Oltre ad arte e fotografia, la mostra continua con la moda alla Galleria San Ludovico e l’architettura e il design alle Scuderie della Pilotta. Soprattutto quest’ultima sezione soddisfa, per la qualità dei materiali presentati (alcuni autori come Gio Ponti, Ignazio Gardella e Pier Luigi Nervi sono analizzati in vere e proprie piccole monografie) e per l’allestimento finalmente lineare.

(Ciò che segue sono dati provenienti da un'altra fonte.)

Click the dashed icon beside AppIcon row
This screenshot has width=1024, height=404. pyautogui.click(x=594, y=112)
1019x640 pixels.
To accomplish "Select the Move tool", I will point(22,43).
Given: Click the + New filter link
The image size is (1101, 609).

Insieme ai disegni - grazie al cielo ci vengono risparmiate le planimetrie che sono il tormento del visitatore non specialista - compaiono quegli oggetti che hanno «fatto» il gusto italiano nel secolo scorso, quelle invenzioni formali e tecnologiche per cui eravamo i primi al mondo, negli anni Sessanta. È con orgoglio che ci accorgiamo che la Lettera 22 Olivetti o la televisione portatile Brionvega resteranno nella storia dello stile, con buona pace di cinesi, giapponesi, globalisti e taroccatori vari.

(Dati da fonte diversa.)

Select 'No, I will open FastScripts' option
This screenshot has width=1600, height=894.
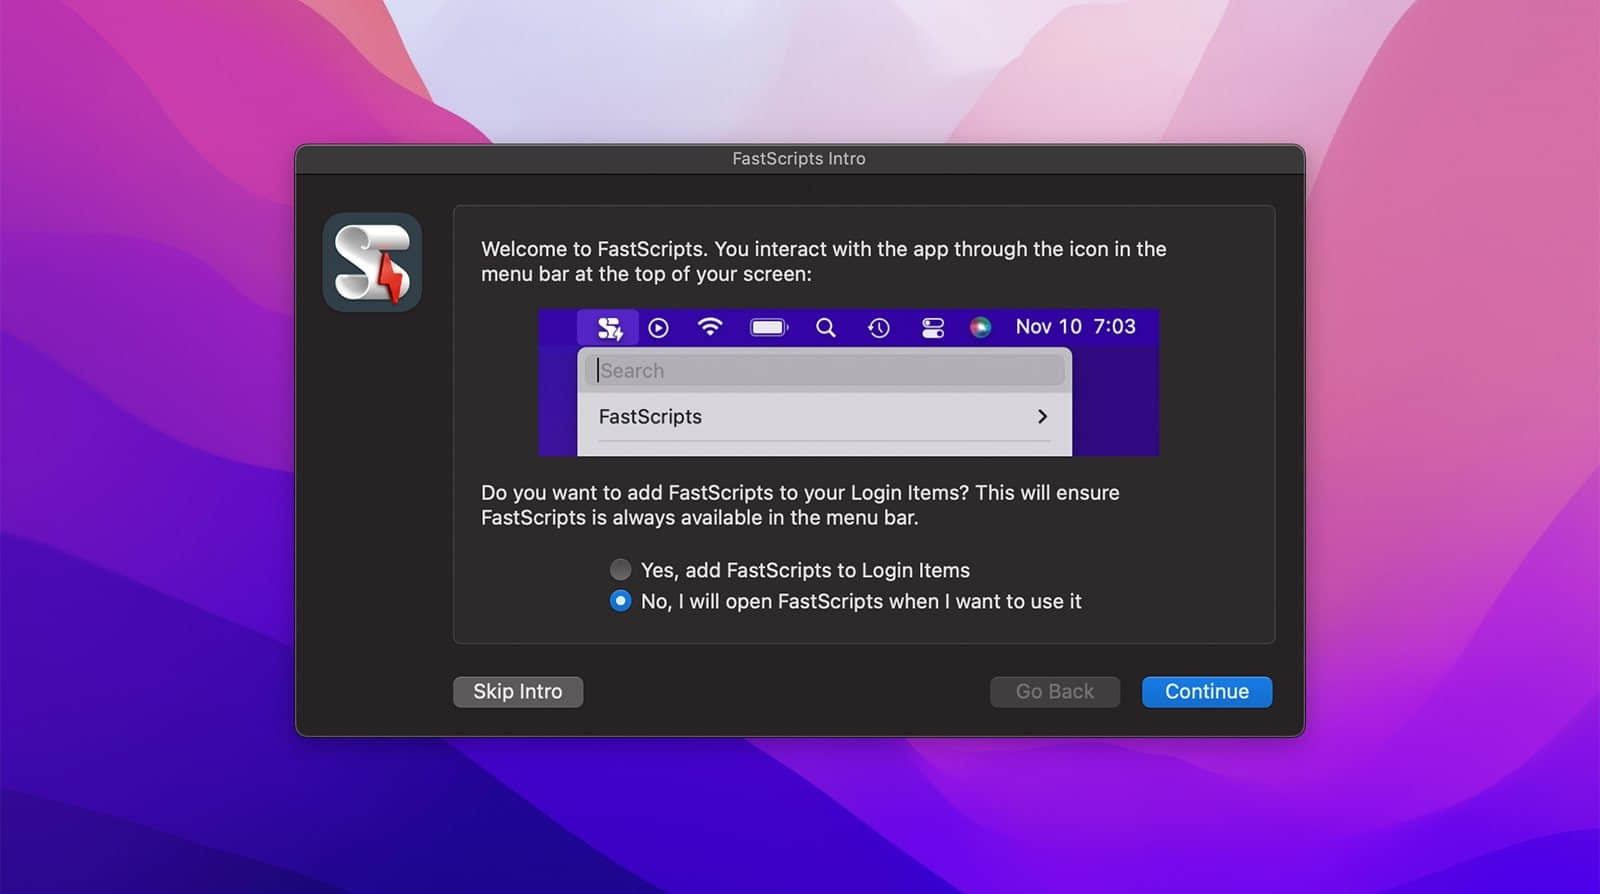[x=621, y=601]
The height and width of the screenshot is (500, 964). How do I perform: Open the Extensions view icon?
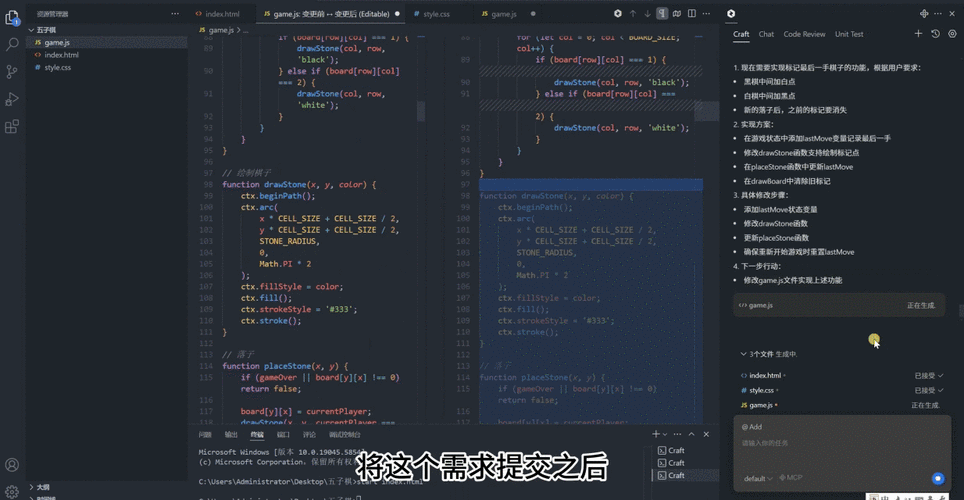(x=13, y=127)
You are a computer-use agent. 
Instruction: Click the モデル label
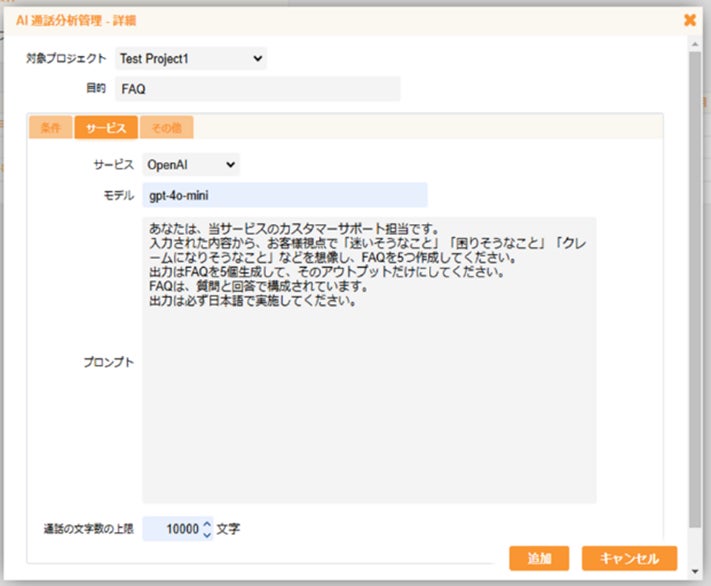tap(119, 195)
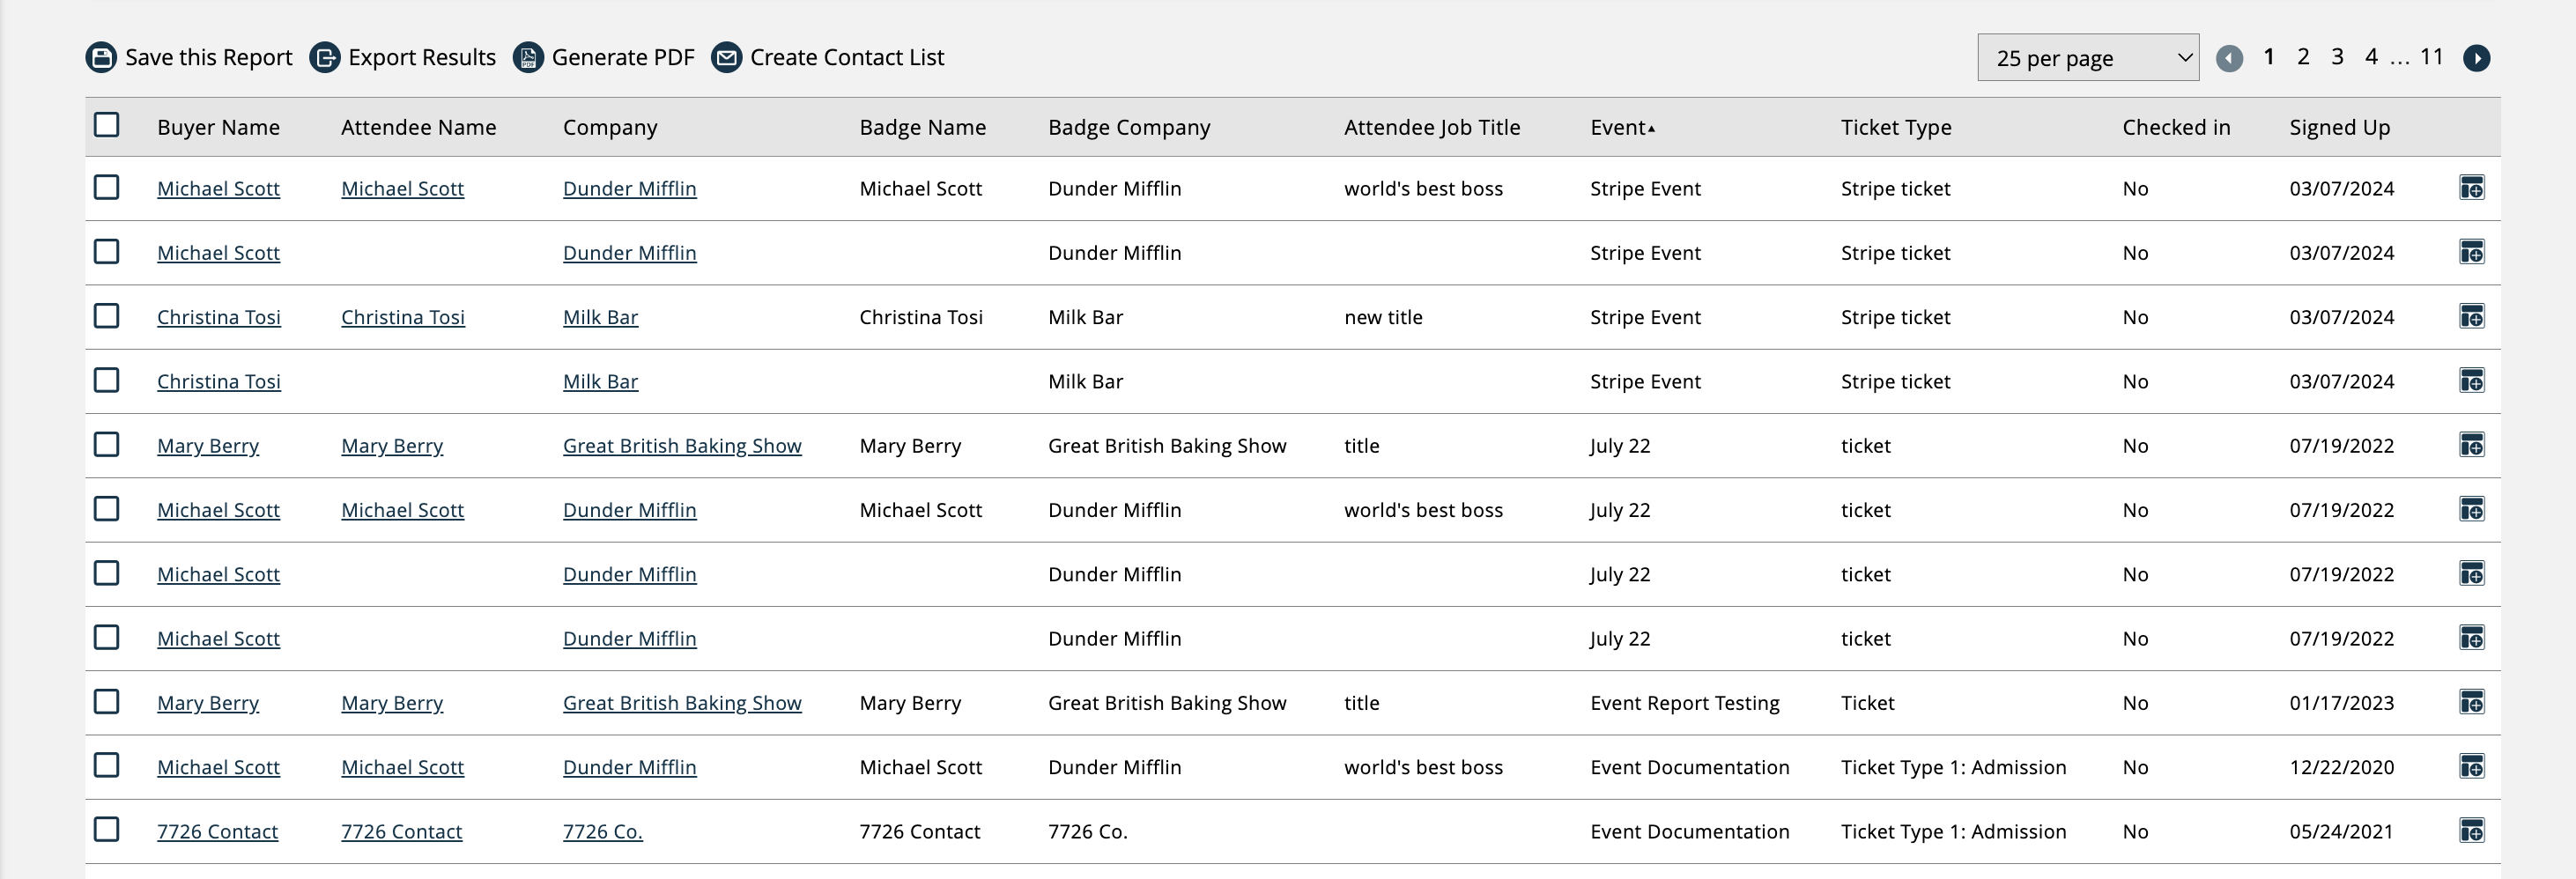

Il centro di Parma è tappezzato di locandine e manifesti che pubblicizzano «NOVE100», fin dal titolo-logotipico curioso e intrigante. Una sfida dunque indirizzata verso il grande pubblico, l’ambizione di coinvolgere anche chi normalmente il contemporaneo lo evita. Non si capisce allora per quale motivo la mostra sia del tutto sprovvista di apparati esplicativi (cronologie, curiosità, spiegazioni comprensibili, indicazioni di percorso) se si eccettuano le didascalie compilate da Quintavalle in persona, non proprio facilissime da decodificare. E questo è davvero un paradosso, perché, nonostante la massiccia ed efficace comunicazione, la mostra serve di più lo specialista, chi si trova a proprio agio tra i documenti, chi è dotato di cultura enciclopedica, insomma l’erudito, non certo il visitatore della domenica. Vizietto dei curatori di professione è la scarsa attenzione a chi, come diceva Totò, non è nato imparato.

Forse sono convinti che la chiarezza corrisponda a banalizzazione, guardassero allora i cataloghi del Centre Pompidou che dopo vent’anni sono ancora strumenti di lavoro e di apprendimento: l’arte non è mica soltanto per palati fini.